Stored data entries

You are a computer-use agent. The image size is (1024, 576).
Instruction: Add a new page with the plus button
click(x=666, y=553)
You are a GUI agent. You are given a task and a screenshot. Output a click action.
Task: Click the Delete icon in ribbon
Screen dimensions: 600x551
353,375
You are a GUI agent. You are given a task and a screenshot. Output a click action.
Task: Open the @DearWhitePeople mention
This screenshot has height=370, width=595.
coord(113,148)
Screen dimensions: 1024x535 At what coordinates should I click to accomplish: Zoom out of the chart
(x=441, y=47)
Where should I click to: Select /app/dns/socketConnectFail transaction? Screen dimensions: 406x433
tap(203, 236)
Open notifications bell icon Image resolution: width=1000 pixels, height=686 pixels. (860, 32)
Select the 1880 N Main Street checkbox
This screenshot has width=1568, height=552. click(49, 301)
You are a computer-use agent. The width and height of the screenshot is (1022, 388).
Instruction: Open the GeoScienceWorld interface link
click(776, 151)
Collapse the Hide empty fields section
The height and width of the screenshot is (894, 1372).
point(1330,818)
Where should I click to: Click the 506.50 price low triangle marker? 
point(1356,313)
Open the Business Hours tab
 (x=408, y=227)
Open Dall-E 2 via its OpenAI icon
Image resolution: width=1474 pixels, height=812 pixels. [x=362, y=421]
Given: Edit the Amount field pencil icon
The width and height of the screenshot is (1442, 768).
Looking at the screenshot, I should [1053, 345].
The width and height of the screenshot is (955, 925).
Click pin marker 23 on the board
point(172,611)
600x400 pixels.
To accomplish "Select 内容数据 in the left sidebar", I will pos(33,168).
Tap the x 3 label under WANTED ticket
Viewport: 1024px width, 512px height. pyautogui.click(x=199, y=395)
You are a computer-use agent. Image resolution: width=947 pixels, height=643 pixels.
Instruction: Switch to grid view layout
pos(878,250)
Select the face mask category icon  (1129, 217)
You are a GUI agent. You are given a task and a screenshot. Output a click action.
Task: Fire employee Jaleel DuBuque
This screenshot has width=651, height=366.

### Assignment
Would you repeat all of the entries exactly?

### The completed task
You are a computer-use agent. The image size is (1024, 576).
Instruction: Add a new page with the plus button
click(x=666, y=553)
You are a GUI agent. You are given a task and a screenshot. Output a click action.
Task: Click the Delete icon in ribbon
Screen dimensions: 600x551
353,375
You are a GUI agent. You are given a task and a screenshot. Output a click action.
Task: Open the @DearWhitePeople mention
This screenshot has height=370, width=595.
coord(113,148)
Screen dimensions: 1024x535 At what coordinates should I click to accomplish: Zoom out of the chart
(x=441, y=47)
Where should I click to: Select /app/dns/socketConnectFail transaction? Screen dimensions: 406x433
tap(203, 236)
Open notifications bell icon Image resolution: width=1000 pixels, height=686 pixels. (860, 32)
Select the 1880 N Main Street checkbox
This screenshot has width=1568, height=552. click(49, 301)
You are a computer-use agent. The width and height of the screenshot is (1022, 388).
Instruction: Open the GeoScienceWorld interface link
click(776, 151)
Collapse the Hide empty fields section
The height and width of the screenshot is (894, 1372).
point(1330,818)
Where should I click to: Click the 506.50 price low triangle marker? 
point(1356,313)
Open the Business Hours tab
 (x=408, y=227)
Open Dall-E 2 via its OpenAI icon
Image resolution: width=1474 pixels, height=812 pixels. [x=362, y=421]
Given: Edit the Amount field pencil icon
The width and height of the screenshot is (1442, 768).
Looking at the screenshot, I should [1053, 345].
The width and height of the screenshot is (955, 925).
Click pin marker 23 on the board
point(172,611)
600x400 pixels.
To accomplish "Select 内容数据 in the left sidebar", I will pos(33,168).
Tap the x 3 label under WANTED ticket
Viewport: 1024px width, 512px height. pyautogui.click(x=199, y=395)
You are a computer-use agent. Image resolution: width=947 pixels, height=643 pixels.
Instruction: Switch to grid view layout
pos(878,250)
Select the face mask category icon  (1129, 217)
You are a GUI agent. You are given a task and a screenshot. Output a click action.
Task: Fire employee Jaleel DuBuque
This screenshot has width=651, height=366.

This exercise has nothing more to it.